Saved data entries:

•••

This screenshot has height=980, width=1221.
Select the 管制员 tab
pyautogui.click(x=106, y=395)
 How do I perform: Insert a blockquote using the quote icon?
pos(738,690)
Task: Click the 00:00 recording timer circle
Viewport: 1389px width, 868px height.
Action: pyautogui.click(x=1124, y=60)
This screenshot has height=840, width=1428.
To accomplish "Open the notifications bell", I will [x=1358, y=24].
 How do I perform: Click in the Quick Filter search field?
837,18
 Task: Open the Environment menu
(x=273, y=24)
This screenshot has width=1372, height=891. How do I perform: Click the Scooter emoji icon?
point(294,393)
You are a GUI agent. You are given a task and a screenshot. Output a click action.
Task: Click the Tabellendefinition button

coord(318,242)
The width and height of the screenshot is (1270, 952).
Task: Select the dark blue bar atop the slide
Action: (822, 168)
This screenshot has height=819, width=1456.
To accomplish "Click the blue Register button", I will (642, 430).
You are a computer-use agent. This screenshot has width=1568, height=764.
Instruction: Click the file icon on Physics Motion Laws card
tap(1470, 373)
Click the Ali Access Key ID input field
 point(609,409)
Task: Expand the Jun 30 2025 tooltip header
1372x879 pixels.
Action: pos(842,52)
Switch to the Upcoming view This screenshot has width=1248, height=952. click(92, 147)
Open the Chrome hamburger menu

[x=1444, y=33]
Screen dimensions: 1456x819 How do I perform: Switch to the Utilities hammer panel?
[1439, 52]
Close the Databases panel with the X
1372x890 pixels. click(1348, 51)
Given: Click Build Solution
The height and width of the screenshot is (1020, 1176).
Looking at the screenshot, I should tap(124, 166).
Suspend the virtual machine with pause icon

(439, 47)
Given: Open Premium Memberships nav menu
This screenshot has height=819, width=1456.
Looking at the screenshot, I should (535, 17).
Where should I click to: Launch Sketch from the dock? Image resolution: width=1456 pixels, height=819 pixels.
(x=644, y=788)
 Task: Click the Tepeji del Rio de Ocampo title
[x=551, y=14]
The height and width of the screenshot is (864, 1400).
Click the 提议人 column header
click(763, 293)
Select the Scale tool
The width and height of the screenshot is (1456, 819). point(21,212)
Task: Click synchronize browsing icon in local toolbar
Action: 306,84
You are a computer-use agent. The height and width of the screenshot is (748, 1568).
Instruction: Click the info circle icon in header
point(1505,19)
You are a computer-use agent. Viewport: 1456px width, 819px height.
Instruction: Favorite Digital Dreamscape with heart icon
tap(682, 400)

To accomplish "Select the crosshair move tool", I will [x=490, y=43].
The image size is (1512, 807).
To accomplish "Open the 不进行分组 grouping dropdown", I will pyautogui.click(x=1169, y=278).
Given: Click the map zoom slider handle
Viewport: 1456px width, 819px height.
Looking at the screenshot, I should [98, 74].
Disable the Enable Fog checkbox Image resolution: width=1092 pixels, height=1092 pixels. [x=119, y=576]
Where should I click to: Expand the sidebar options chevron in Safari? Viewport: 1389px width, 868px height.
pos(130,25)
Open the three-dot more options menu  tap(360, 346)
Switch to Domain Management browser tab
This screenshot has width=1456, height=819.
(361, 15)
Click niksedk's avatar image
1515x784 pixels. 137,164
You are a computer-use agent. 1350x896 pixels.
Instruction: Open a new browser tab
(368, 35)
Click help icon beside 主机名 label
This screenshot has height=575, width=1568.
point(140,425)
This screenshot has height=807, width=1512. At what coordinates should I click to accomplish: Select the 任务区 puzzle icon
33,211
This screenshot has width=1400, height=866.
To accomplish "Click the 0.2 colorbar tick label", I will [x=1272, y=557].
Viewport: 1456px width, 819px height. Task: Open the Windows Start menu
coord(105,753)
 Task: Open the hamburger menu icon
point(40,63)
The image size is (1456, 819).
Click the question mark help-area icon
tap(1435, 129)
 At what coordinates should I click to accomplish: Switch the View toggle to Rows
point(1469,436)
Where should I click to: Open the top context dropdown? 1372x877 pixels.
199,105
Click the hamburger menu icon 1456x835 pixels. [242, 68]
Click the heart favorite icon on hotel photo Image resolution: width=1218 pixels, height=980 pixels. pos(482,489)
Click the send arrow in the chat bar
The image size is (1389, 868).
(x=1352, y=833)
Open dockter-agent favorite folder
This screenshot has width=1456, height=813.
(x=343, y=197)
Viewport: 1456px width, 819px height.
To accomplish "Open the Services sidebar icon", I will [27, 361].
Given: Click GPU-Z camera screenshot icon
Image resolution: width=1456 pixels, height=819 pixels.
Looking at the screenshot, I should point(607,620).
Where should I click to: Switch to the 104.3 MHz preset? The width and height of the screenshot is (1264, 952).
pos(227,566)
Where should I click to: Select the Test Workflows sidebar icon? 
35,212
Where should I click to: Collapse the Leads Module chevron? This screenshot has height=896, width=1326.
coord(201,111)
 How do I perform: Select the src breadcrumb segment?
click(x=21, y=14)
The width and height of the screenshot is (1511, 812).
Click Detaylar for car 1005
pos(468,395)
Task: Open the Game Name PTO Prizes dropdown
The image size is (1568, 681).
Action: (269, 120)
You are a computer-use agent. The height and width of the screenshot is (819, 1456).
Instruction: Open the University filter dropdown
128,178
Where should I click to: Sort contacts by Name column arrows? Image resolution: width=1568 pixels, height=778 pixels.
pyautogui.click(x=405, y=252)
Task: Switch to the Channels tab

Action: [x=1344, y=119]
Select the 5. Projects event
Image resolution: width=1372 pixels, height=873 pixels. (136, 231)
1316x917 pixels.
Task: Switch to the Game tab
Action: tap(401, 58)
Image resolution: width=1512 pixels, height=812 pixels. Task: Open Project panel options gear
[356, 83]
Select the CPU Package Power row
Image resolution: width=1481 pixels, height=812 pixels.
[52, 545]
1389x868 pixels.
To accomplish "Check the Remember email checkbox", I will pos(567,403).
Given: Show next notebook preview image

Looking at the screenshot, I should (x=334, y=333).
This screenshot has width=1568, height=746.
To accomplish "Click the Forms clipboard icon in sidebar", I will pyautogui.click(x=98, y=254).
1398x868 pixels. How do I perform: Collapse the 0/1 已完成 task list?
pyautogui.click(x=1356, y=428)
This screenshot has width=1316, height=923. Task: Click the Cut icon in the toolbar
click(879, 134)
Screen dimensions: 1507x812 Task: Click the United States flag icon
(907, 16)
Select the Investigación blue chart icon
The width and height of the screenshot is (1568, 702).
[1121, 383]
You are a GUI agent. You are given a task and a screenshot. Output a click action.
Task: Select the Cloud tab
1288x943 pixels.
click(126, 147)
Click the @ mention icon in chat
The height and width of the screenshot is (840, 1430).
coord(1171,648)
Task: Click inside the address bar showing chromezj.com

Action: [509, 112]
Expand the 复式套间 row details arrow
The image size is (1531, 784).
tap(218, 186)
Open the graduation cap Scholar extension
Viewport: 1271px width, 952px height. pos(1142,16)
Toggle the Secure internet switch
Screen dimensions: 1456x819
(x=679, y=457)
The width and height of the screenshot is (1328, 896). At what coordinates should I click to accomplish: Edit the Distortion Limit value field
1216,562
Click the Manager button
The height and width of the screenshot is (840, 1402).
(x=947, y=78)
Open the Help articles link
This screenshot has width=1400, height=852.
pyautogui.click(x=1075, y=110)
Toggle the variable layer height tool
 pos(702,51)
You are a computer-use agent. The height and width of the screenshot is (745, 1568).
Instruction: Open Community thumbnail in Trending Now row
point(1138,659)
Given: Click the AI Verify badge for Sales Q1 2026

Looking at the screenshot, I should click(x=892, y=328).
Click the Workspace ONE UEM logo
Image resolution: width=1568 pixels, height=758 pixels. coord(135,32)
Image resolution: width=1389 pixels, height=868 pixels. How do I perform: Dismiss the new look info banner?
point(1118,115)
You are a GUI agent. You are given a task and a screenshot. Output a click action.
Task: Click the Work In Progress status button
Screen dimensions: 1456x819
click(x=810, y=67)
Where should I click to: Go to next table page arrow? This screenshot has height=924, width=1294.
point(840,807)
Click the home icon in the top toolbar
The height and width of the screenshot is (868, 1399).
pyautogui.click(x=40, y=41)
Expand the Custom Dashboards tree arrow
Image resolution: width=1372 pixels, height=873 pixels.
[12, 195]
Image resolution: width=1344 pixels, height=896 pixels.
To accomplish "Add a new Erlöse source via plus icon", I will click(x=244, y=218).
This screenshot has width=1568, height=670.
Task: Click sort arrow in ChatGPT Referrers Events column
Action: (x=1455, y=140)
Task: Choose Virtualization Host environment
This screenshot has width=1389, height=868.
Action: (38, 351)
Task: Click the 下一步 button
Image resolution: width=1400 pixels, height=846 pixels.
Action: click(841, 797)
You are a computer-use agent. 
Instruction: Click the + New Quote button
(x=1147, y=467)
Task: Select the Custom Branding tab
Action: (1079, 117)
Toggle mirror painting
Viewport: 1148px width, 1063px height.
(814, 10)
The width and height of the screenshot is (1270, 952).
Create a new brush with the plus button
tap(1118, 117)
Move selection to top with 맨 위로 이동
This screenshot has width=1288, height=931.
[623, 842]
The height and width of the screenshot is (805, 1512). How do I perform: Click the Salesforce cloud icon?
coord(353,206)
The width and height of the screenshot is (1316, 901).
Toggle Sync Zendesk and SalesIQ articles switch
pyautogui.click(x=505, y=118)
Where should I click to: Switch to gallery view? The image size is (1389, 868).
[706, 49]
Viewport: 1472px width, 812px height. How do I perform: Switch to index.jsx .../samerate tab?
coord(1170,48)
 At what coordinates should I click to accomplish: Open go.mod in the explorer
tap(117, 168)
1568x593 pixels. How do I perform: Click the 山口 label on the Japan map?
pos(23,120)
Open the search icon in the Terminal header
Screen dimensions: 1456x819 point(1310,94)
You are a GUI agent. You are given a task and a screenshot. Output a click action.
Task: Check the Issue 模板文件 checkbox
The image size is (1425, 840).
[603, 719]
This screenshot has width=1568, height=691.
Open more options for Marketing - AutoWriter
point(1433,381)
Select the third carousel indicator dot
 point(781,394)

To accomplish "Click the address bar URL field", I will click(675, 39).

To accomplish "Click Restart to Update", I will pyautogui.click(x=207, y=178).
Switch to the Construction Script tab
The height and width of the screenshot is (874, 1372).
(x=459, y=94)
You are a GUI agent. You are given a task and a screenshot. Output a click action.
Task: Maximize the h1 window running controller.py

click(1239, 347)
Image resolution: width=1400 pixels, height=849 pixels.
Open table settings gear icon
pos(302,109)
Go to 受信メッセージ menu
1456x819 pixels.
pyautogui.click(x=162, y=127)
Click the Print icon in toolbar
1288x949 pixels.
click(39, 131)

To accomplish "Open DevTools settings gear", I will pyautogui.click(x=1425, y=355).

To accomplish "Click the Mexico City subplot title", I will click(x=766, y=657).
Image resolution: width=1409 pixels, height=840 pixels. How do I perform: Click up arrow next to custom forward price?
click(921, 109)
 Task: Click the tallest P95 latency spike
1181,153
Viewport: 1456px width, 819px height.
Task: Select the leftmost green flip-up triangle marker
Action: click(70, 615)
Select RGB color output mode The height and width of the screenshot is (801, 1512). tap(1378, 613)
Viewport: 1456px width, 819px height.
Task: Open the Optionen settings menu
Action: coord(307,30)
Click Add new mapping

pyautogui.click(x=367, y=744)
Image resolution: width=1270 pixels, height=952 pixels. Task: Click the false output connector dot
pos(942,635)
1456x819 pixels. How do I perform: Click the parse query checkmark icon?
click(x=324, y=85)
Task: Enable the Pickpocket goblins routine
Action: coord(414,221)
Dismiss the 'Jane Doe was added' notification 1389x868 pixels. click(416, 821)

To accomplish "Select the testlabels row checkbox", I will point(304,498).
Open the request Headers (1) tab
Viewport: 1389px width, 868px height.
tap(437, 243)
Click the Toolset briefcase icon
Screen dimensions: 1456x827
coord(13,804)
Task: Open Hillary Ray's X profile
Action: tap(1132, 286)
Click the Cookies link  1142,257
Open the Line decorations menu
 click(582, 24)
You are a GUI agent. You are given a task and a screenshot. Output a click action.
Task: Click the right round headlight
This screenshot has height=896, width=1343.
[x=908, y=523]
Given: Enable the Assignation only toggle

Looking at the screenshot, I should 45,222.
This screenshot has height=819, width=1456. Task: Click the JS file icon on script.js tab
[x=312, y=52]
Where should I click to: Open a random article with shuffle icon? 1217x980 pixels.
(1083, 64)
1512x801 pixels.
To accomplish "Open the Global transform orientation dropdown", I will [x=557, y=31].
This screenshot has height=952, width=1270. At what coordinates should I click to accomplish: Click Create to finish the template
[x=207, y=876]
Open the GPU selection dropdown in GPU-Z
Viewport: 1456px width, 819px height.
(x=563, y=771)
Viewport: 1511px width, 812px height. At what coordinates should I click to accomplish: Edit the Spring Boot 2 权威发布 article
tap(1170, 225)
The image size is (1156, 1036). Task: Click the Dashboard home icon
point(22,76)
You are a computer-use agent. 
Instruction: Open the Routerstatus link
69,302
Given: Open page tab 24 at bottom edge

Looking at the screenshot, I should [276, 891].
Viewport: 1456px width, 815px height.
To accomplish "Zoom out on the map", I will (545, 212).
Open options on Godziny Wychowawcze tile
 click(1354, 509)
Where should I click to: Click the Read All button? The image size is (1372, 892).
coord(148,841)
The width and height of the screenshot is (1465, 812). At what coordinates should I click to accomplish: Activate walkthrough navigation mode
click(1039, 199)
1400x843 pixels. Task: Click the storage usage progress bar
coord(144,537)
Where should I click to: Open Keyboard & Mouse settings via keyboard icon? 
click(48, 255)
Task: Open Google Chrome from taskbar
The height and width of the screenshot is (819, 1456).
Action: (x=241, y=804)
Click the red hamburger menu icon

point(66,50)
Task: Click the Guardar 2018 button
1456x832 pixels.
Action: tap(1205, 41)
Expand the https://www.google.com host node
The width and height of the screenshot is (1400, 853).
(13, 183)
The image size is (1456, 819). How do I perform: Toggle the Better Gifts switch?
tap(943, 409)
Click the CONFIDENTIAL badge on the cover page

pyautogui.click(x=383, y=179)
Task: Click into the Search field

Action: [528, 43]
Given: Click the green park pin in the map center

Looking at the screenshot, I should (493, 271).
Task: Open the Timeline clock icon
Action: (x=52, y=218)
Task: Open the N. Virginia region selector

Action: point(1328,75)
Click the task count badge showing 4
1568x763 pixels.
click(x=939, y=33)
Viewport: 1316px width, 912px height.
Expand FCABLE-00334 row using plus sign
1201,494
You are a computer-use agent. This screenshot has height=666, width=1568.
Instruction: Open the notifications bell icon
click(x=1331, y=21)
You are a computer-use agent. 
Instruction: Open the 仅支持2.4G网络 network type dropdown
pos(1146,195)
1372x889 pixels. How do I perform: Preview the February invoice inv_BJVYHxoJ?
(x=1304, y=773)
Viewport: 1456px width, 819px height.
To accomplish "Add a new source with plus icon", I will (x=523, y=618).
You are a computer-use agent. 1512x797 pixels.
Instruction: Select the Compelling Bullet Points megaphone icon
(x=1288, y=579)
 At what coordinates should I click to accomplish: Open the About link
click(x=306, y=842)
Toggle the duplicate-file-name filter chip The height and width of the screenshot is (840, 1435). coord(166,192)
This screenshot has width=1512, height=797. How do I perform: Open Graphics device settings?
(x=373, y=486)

•••

_What you have to do_
Return every line from the one holding "The width and height of the screenshot is (1400, 853)." through the end of the data, exactly as it appears, with both ends kept and nothing else.

_Answer_
The width and height of the screenshot is (1400, 853).
(13, 183)
The image size is (1456, 819). How do I perform: Toggle the Better Gifts switch?
tap(943, 409)
Click the CONFIDENTIAL badge on the cover page

pyautogui.click(x=383, y=179)
Task: Click into the Search field

Action: [528, 43]
Given: Click the green park pin in the map center

Looking at the screenshot, I should (493, 271).
Task: Open the Timeline clock icon
Action: (x=52, y=218)
Task: Open the N. Virginia region selector

Action: point(1328,75)
Click the task count badge showing 4
1568x763 pixels.
click(x=939, y=33)
Viewport: 1316px width, 912px height.
Expand FCABLE-00334 row using plus sign
1201,494
You are a computer-use agent. This screenshot has height=666, width=1568.
Instruction: Open the notifications bell icon
click(x=1331, y=21)
You are a computer-use agent. 
Instruction: Open the 仅支持2.4G网络 network type dropdown
pos(1146,195)
1372x889 pixels. How do I perform: Preview the February invoice inv_BJVYHxoJ?
(x=1304, y=773)
Viewport: 1456px width, 819px height.
To accomplish "Add a new source with plus icon", I will (x=523, y=618).
You are a computer-use agent. 1512x797 pixels.
Instruction: Select the Compelling Bullet Points megaphone icon
(x=1288, y=579)
 At what coordinates should I click to accomplish: Open the About link
click(x=306, y=842)
Toggle the duplicate-file-name filter chip The height and width of the screenshot is (840, 1435). coord(166,192)
This screenshot has width=1512, height=797. How do I perform: Open Graphics device settings?
(x=373, y=486)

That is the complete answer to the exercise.